Social Media Offenders: Crime and Punishment

    By Carrie Bailey | Small Business

    They follow you on Twitter and then as soon as you follow back…Poof! They’re gone like that blond girl from I Dream of Genie. Why do they do that? The old follow and then unfollow trick is probably the world’s number one social media offense.

    Just for the sake of venting a little steam, Rachel has allowed me to write this guest post where I indulge my fantasy of a world where social media offenders get what they deserve and get rehabilitated. These offenses are not unique to writers, but it’s geared toward the bad things they do most.

    Warning: Don’t worry if you find you’re guilty of one of these social media offenses, the facilities are quite nice and I’ll be your guard for the evening.

    Crime: Asks everyone to “like” them

    You contact them about this interesting tweet they posted two minutes ago and… what’s that? Could you like their fan page on Facebook? And you will, because you’re nice like that, but first you need to know their name.

    All the talk about engagement on social media steams from this single issue. None of these offender’s fans know who they are. The rest aren’t even real people. They were created by software developed in India and bought for five dollars.

    Doesn’t everyone know that desperation has it’s own unique odor that is so offensive, it even transmits digitally? Yeah, that’s right. We can smell a fraud half way around the globe. Even if we like you, we don’t like you like you.

    Punishment: Six-month restricted Internet use: dial-up access only on a desktop computer with a 3” mouse that only runs on a special 2”x2” pad.

    Crime: Assumes everyone is his or her fan

    Much more serious is the offender who responds to your casual message about their recent post by assuming you are their worshipful fan. They pelt you with hype about their latest work and in the process ignore why you contacted them.

    Yes, I’m glad to hear that your book Twenty-three Chapters to Nowhere is being released next month by One Man With a Computer Press, but I won your free drawing for a Kindle Fire and I was wondering when it might be delivered.

    Punishment: Every profile image on their social media accounts replaced by a grainy image of a bowl of dried pasta for no less than a duration of two years.

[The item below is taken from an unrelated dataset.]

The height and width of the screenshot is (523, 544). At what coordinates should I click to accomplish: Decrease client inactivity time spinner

    Crime: Spamming I and Spamming II

    People don’t have to be a bot to spam. They just have to lack respect for anyone who follows them online. At the first level, spamming is just over-promotion. You get too many posts that link to their work for sale somewhere else and they almost never interact with their followers.

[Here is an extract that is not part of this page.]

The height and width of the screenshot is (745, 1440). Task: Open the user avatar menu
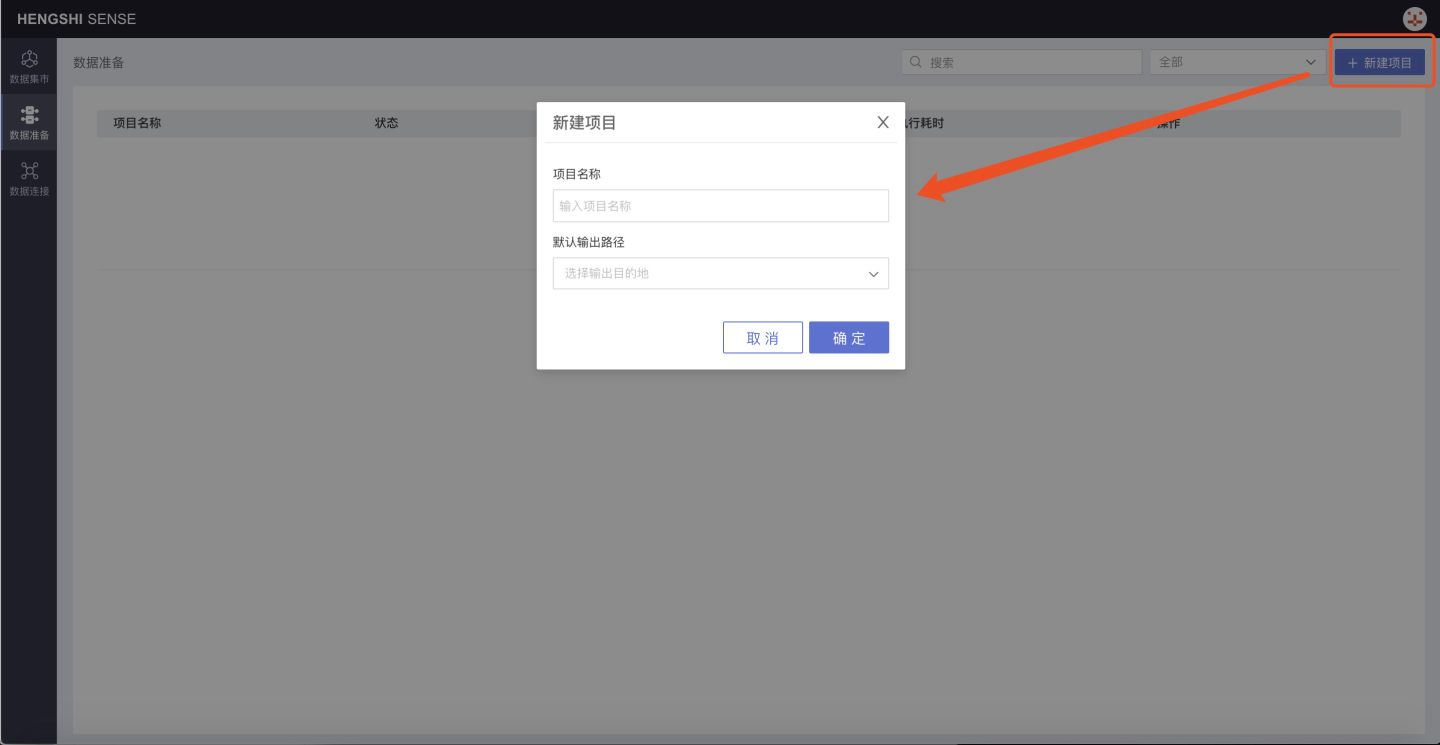click(x=1414, y=19)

    Punishment: Spam. Spam. Spam. For one entire week, the offender gets spam from mass marketers promoting spamming software and spam the carefully processed luncheon meat-like substance. They even have to eat spam shaped like an exclamation point for every meal while reading the contents of their email spam folder.

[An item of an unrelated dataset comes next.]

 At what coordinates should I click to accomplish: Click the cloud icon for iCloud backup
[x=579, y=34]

    On the next level, is serious spam. It’s spam that violates your trust. They found your address when you both attended a workshop and added you to a mass-emailing list. What they called “opportunities,” you politely tell them is spam. But careful. These spammers may be in denial of their problem and can be dangerous.

    One time I asked to be removed from an emailing mailing list, a woman contacted me and insisted her spam was good spam that I should want it. I promptly blocked her. She turned around and signed me up for every mass- mailing list she could find and informed a mutual friend about her “revenge.” Jokes on me now, right? Now, I know what real spam is.

    Punishment: Psychiatric care. I’m not a heartless social media prison warden, but I will be serving offenders an all spam menu while they’re in intensive anti-spamming therapy working through their denial.

    Not all social media offenses come from over-promotion though. Some offenders are shy individuals with self-esteem issues who are misrepresenting themselves.

    Crime: Never tells followers what they are writing

    I follow lots of authors on social media, but I have no idea what most of them write. Is it a secret? I know they don’t want to spam me and I respect them for it, but they called themselves a writer in their profile. We added each other, believing we had that in common and now they’re only willing to talk about their kids. I didn’t follow a mom. I followed a writer.

    These writers are often prone to saying, when I ask about their work, that I wouldn’t like it and I can’t see it. It’s the opposite problem from assuming everyone is their fan. They’re assuming they know what I like and it won’t be them. Give me a chance? No? Fine, we’ll move on to the punishment.

    Punishment: Participate in ten poetry readings or…change your profile. And if they don’t write poetry? They can read their text message inbox.

    Doesn’t fit the crime? Sorry. I’m actually quite sympathic toward bashful writers, but I also understand that shy plus low self-esteem plus a computer often equals profile images of people’s pets or children and if I was actually following their toddler or your Labrador via social media…yeah. See what I mean?

    As author Mariam Korbas says, she’s a writer, not a model. When I’m looking for writers to read, I just want entertainment and in this era of social media where everyone is trying to be popular like we’re all at some giant digital high school talent show assembly, I find myself more and more attracted to people with the confidence to be themselves.